(Data for review begins)

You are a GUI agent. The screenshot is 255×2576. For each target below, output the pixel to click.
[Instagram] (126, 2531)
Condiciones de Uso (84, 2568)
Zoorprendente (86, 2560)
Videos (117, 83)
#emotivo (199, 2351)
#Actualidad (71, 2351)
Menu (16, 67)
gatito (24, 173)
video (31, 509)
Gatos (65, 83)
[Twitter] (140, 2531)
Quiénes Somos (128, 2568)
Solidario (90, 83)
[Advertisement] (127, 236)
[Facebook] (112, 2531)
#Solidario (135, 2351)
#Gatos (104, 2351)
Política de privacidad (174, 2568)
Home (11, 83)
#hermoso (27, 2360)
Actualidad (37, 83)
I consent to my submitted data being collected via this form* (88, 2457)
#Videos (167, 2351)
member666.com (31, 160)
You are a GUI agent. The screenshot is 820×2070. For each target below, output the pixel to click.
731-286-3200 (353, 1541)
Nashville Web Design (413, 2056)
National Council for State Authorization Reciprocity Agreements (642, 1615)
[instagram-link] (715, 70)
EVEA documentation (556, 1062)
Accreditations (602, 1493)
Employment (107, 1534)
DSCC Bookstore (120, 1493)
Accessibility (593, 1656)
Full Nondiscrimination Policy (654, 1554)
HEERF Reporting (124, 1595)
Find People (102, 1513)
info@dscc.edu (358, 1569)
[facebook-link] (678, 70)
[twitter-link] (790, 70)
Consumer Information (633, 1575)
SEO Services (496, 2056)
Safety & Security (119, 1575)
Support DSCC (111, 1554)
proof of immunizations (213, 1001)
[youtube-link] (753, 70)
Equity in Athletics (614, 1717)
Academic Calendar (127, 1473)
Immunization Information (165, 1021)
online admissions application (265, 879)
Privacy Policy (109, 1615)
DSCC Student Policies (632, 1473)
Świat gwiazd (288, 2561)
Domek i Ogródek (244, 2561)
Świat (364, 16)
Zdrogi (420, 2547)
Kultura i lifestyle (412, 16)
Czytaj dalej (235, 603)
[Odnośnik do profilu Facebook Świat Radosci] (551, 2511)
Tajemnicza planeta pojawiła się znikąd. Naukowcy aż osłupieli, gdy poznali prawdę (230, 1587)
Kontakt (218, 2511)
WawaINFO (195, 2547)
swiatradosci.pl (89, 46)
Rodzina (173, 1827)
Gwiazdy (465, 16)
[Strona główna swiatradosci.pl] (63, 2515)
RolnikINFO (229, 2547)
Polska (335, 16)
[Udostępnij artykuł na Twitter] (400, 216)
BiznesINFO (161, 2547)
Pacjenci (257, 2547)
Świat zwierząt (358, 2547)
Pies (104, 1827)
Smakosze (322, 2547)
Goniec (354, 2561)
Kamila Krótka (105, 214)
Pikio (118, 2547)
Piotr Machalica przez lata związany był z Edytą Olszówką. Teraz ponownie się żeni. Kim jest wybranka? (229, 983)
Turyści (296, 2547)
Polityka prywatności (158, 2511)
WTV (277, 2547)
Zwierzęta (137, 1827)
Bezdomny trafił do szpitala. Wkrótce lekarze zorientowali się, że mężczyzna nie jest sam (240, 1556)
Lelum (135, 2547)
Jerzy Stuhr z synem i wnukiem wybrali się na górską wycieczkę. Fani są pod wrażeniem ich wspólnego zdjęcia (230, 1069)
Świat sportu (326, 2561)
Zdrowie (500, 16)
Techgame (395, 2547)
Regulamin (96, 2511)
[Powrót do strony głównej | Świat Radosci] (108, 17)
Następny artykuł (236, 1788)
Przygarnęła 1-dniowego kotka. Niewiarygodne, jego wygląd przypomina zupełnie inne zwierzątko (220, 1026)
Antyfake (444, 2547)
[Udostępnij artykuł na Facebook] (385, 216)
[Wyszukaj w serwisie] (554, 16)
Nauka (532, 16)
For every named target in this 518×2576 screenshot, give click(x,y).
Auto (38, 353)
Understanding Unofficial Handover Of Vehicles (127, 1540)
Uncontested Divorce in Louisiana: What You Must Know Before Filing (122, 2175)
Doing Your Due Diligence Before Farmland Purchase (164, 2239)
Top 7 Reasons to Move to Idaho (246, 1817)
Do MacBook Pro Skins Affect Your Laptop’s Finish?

(Data for review ends)

→ Your objective
Please restate the records word for word. Go from the first line to the line with "#Videos (167, 2351)" and include both.

→ Result
You are a GUI agent. The screenshot is 255×2576. For each target below, output the pixel to click.
[Instagram] (126, 2531)
Condiciones de Uso (84, 2568)
Zoorprendente (86, 2560)
Videos (117, 83)
#emotivo (199, 2351)
#Actualidad (71, 2351)
Menu (16, 67)
gatito (24, 173)
video (31, 509)
Gatos (65, 83)
[Twitter] (140, 2531)
Quiénes Somos (128, 2568)
Solidario (90, 83)
[Advertisement] (127, 236)
[Facebook] (112, 2531)
#Solidario (135, 2351)
#Gatos (104, 2351)
Política de privacidad (174, 2568)
Home (11, 83)
#hermoso (27, 2360)
Actualidad (37, 83)
I consent to my submitted data being collected via this form* (88, 2457)
#Videos (167, 2351)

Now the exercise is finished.